Aku adalah serpihan cerita
Lingkaran yang terpasang bersama kutukan
Terkungkung di setiap pos pendakian
Terpasung menjadi saksi dari sejuta janji.
Aku adalah serpihan cerita
Ku muntahkan keluhku di depan cermin kehidupan
Berharap ia bisa mengerti
Tentang aku yang tak bebas bersama mereka.
Selamanya aku jadi pemalu
Tak mampu menatap mata yang menatapku
Meski aku sebenarnya datang bersama tuanku.
Makassar, 2015
APA YANG TERTINGGAL
“Kemenangan milik kita dan tanah ini tanah merdeka”
Ternyata—kalimat itu masih ada.
Tanah bermartabat di keberagaman hidup berbudaya
Bersih dan telah suci dari wajah menyeramkan para penjajah.

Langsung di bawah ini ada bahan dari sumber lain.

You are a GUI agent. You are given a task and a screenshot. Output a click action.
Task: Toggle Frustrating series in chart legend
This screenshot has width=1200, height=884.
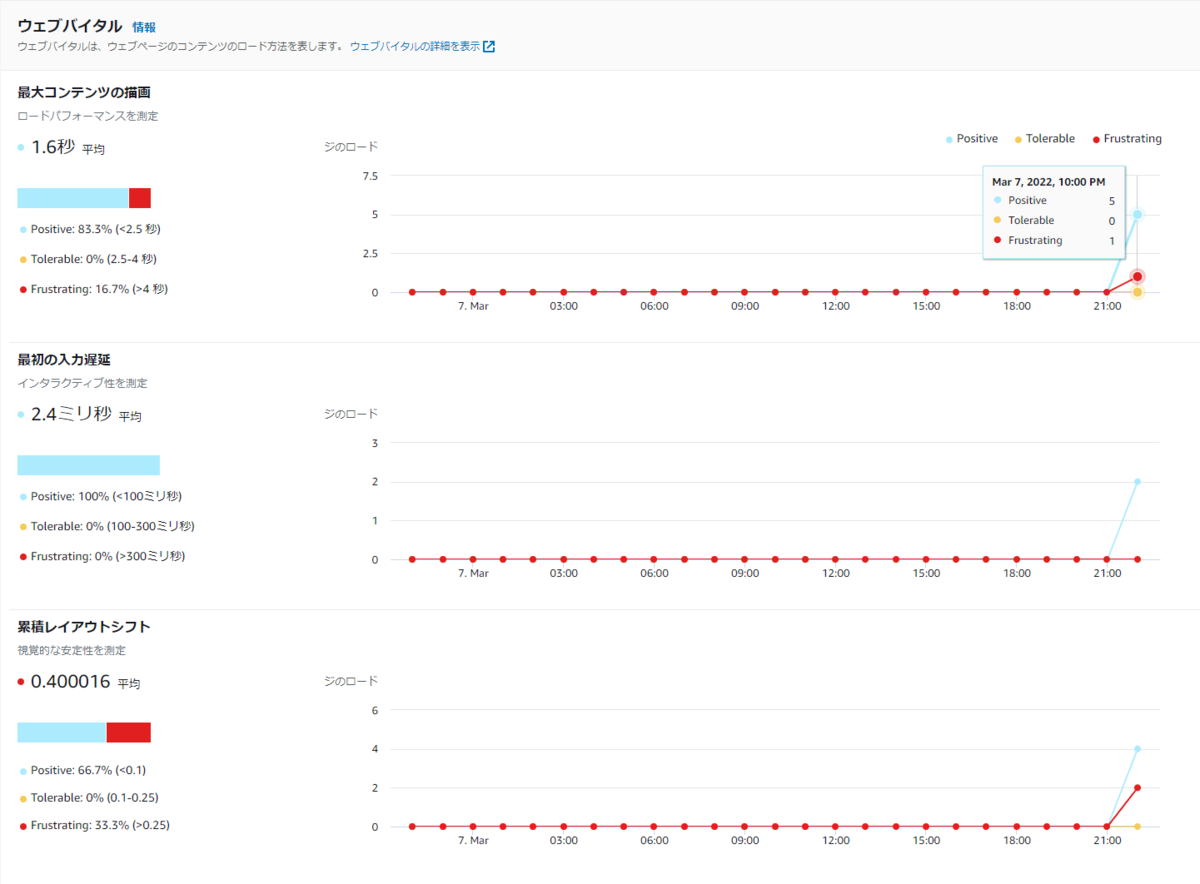[x=1127, y=139]
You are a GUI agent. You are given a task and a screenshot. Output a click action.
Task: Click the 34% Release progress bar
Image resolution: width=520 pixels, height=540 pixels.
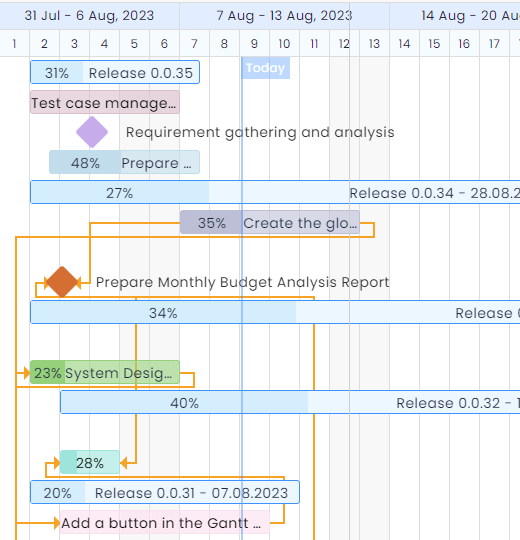point(275,312)
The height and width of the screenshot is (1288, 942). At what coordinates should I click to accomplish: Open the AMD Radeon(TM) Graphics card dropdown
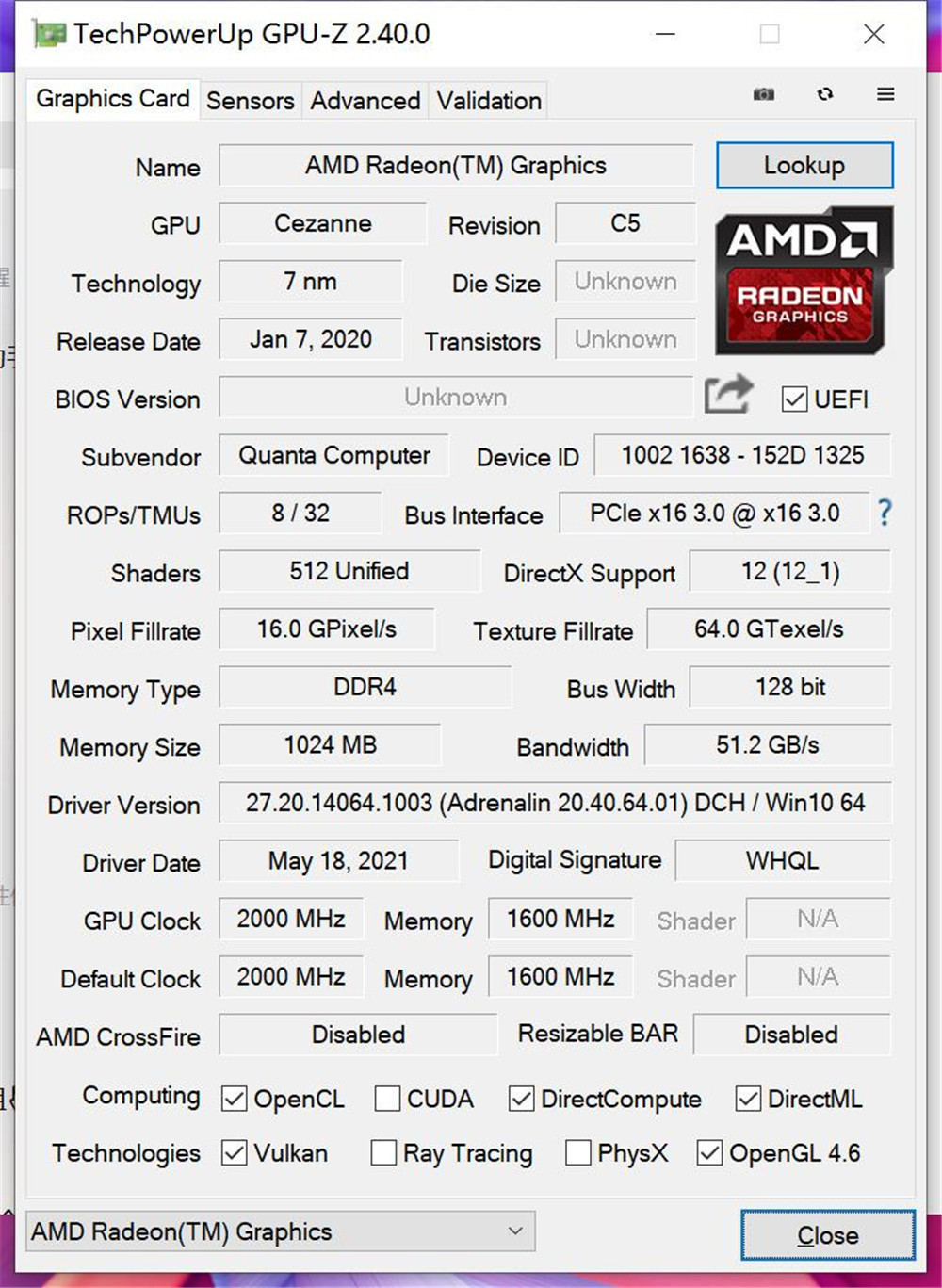280,1231
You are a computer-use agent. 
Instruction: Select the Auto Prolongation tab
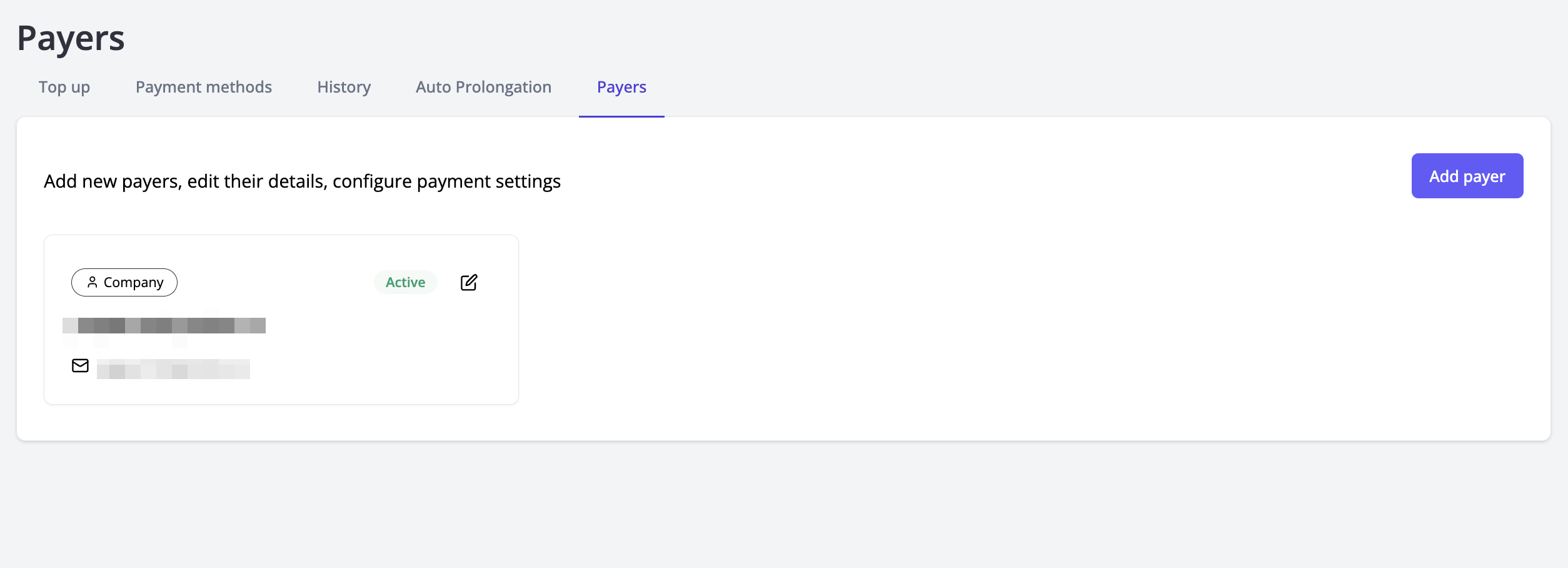[483, 87]
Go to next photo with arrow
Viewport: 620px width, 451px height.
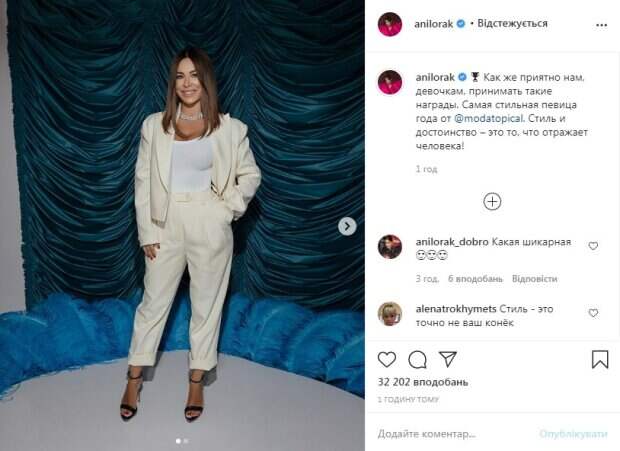tap(347, 226)
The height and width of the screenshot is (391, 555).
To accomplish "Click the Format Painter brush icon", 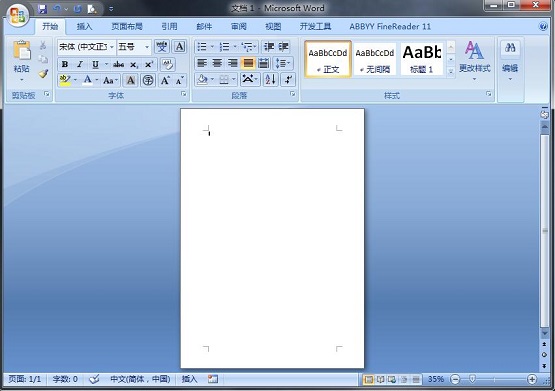I will pos(43,74).
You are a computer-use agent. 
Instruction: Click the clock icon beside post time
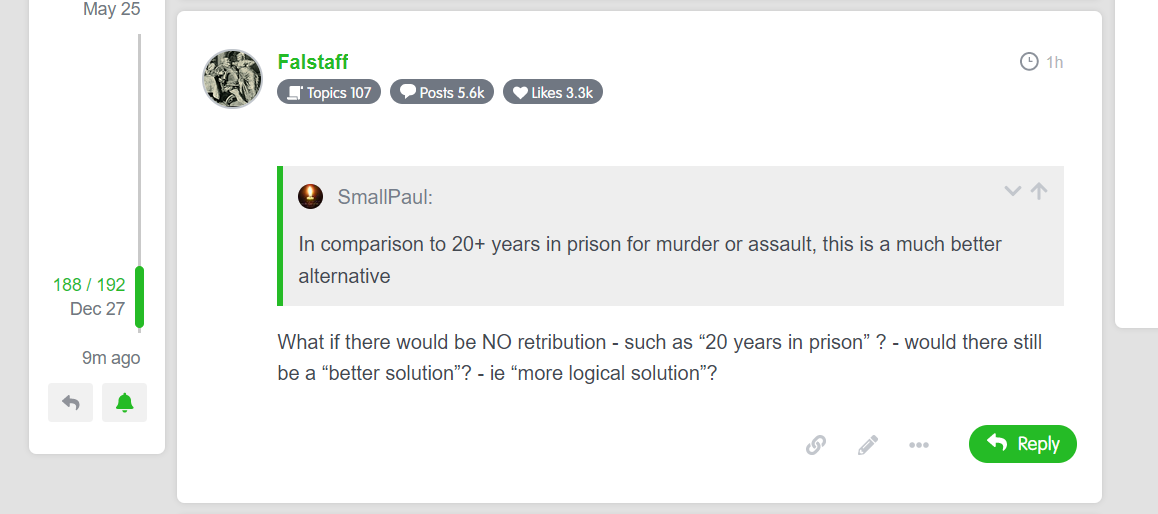coord(1029,62)
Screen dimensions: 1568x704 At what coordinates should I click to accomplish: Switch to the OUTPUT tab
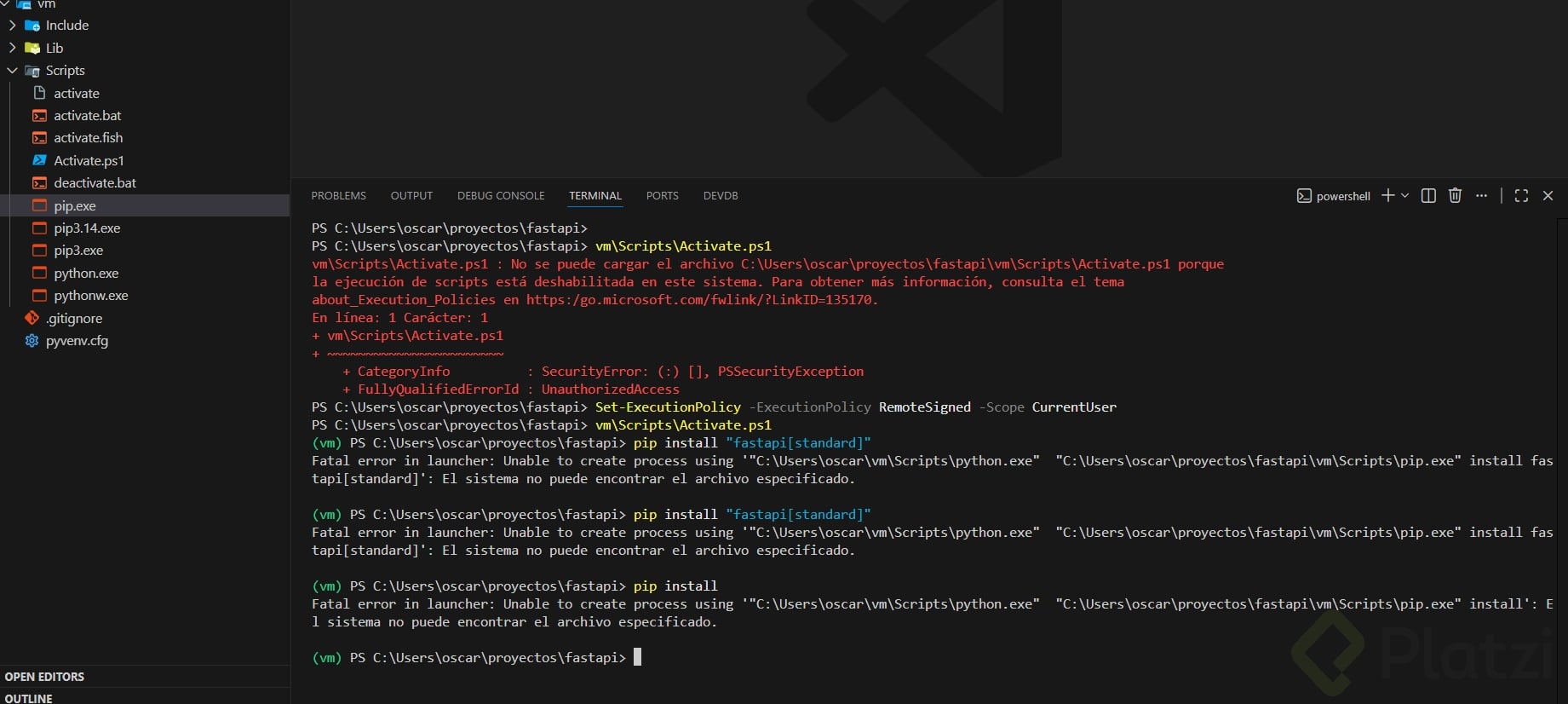click(x=411, y=196)
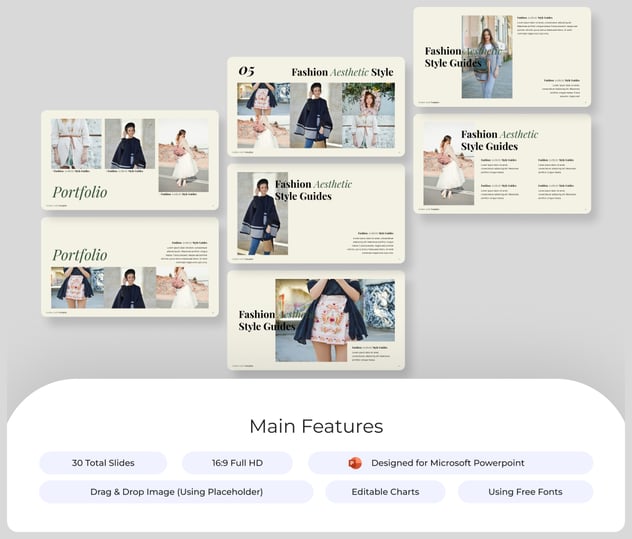Click the PowerPoint logo icon
This screenshot has width=632, height=539.
pos(354,463)
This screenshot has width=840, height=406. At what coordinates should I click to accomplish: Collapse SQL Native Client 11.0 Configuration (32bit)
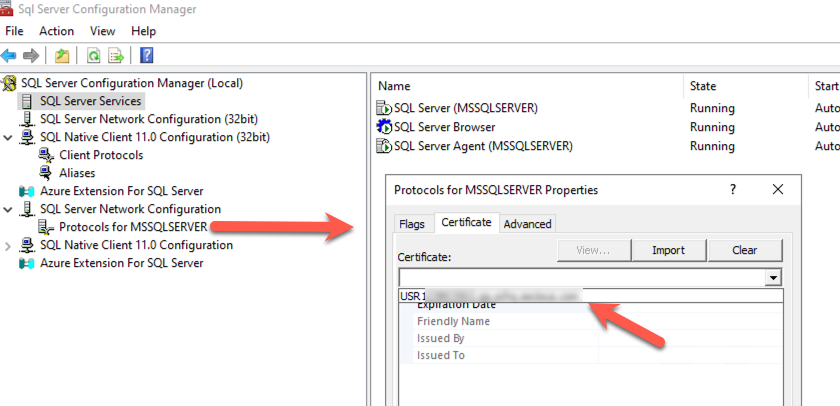coord(9,137)
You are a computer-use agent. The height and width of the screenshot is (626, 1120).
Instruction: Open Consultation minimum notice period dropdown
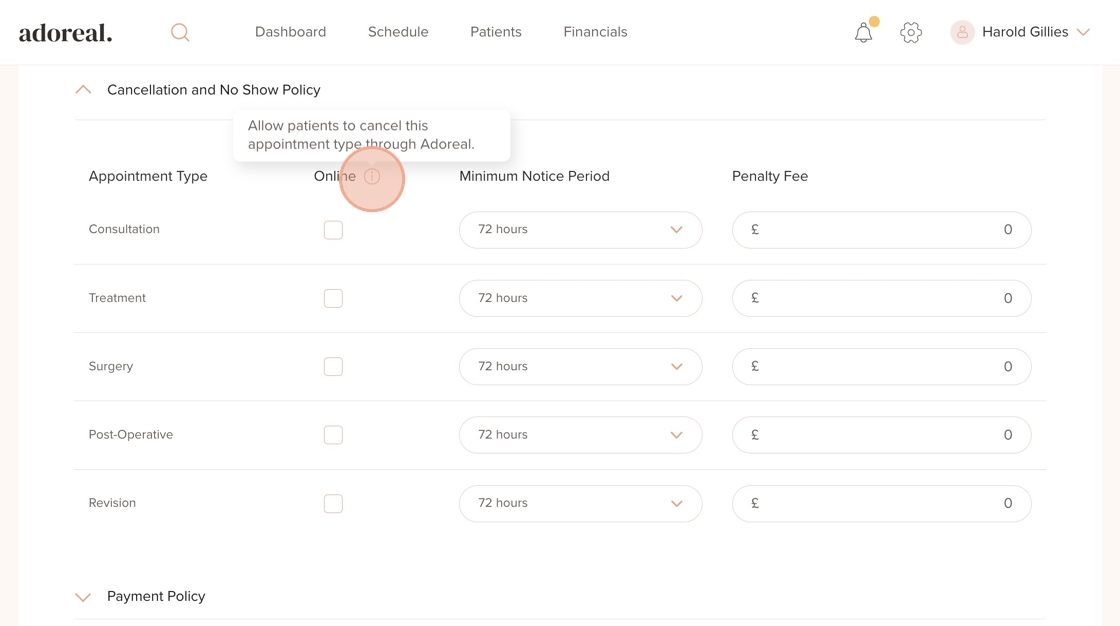[x=580, y=230]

Tanah surga yang kaya raya
Berlimpah sumber daya.
Bukan bendungan atau jembatan
melainkan seperangkat pemikiran
Sebuah warisan; dengan sejuta penderitaan
Yang lebih menyeramkan
Syahdan, ketakutanku adalah ketakutan semua orang
Yang benar, fisik mereka telah tiada
Tapi racunnya masih subur terjaga
Dan kini ia masih sibuk menjarah.
Samata Gowa, 2016
DUPLIKAT HARAPAN
Telah datang kepadaku, penebus kata dari rumpun yang terpisah.
Menggelinding; jauh di antara jarak dan waktu yang mati suri.
Dia adalah aku, yang terkisah bersamamu
Diri yang pernah mengagumimu di balik kata “tidak”
Dia yang ku kisahkan sebagai diriku sendiri
Duduk menunggu; setiap kata yang melintas di penghujung waktu.
Apa mungkin aku yang tak terbiasa?
Hingga kalimatku menjadi kaku oleh kerinduan,
Sedang jemariku sibuk menuang sajak di atas kertas
Menggemuruh ….
Menyeruak di antara sepi hendak membunuh,
Aku masih bisa tersenyum—menahan rinduku serta
Kesyukuranku tetap terjaga. Dan cara—masih berpihak kepadaku.